Additional information Tahal Projects
New agreements in Q1 2013 amounted to USD 26 million (projects are generally US dollar denominated). The backlog position as at end of March 2013 was USD 393 million, slightly lower than at the end of year 2012 (USD 411 million). Contracts which were added to the portfolio in the first quarter of this year include projects in Poland and Israel and some smaller projects in other countries.
BANKING AND RETAIL LENDING
Kardan operates in the financial services sector through its 100% holding in Kardan Financial Services (KFS), which owns 100% of TBIF (banking and retail lending), in Bulgaria and Romania. In addition, KFS is active in Ukraine with leasing activities through its 66% holding in Avis Ukraine. In line with IFRS 11 Joint Arrangements, the results of Avis and two other small entities are presented according to the equity method.
In May 2012, TBIF closed the sale of its 50% in the Russian Sovcombank to its co-shareholder in the bank.

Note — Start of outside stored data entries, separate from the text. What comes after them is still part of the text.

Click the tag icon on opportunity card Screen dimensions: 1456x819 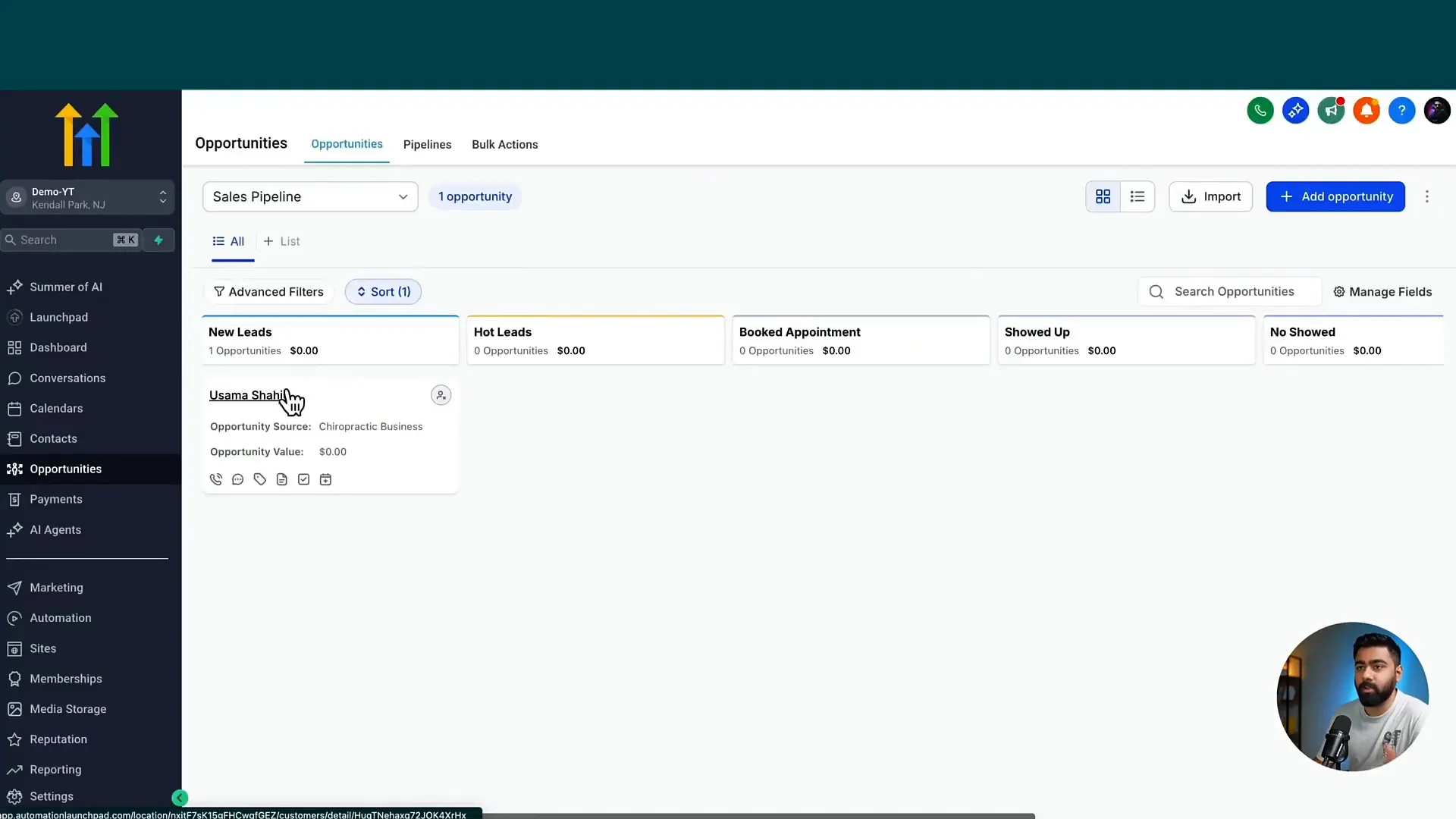coord(260,479)
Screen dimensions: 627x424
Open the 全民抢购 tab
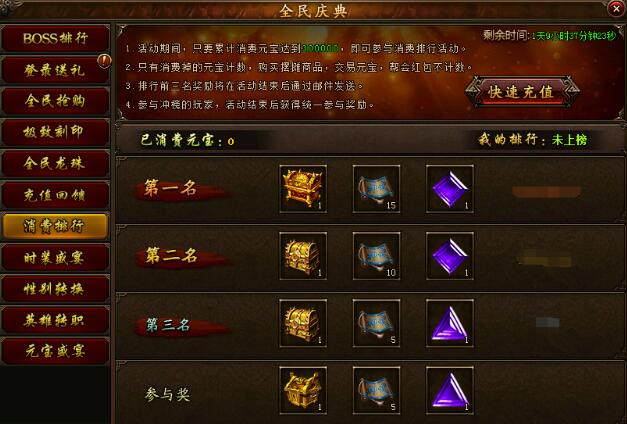(x=55, y=101)
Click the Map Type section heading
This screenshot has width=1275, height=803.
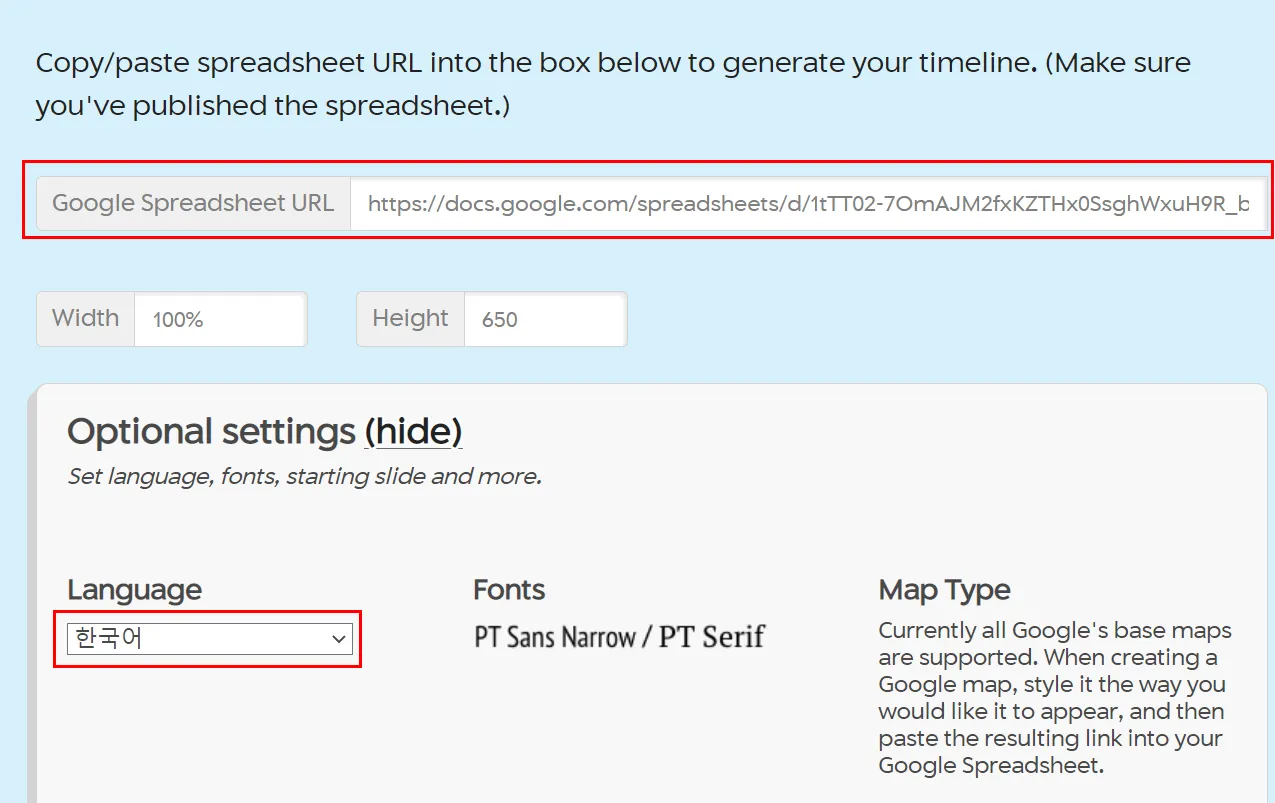944,590
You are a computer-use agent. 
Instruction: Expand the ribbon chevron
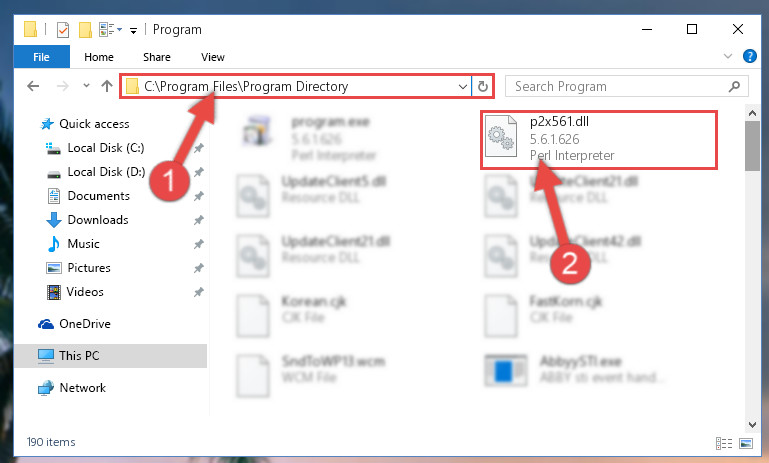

General developments Bulgaria and Romania and TBIF
Challenges to accelerate growth in Romania include uncertainty in the Eurozone and export markets, political developments in the context of local and parliamentary elections and absorption of EU funds. In the medium term, the key challenge for Romania is to achieve steady economic growth and improve living standards while meeting fiscal targets, and to continue structural reforms and the modernization of the public administration. In the first quarter of 2013 GDP growth was 2.1% y-o-y. The inflation rate is around 4% and unemployment is less than 7% (albeit that youth unemployment is around 23%). Tight financing conditions coupled with ongoing deleveraging by banks hinder the flow of credit to the economy which impedes growth. The driver for growth is to be domestic demand with investment as a key contributor. It must be noted though that consumer sentiment is prudent and that the poverty rate in Romania is still in the highest of Europe. 2013 is expected to continue to be a challenging year for Romania.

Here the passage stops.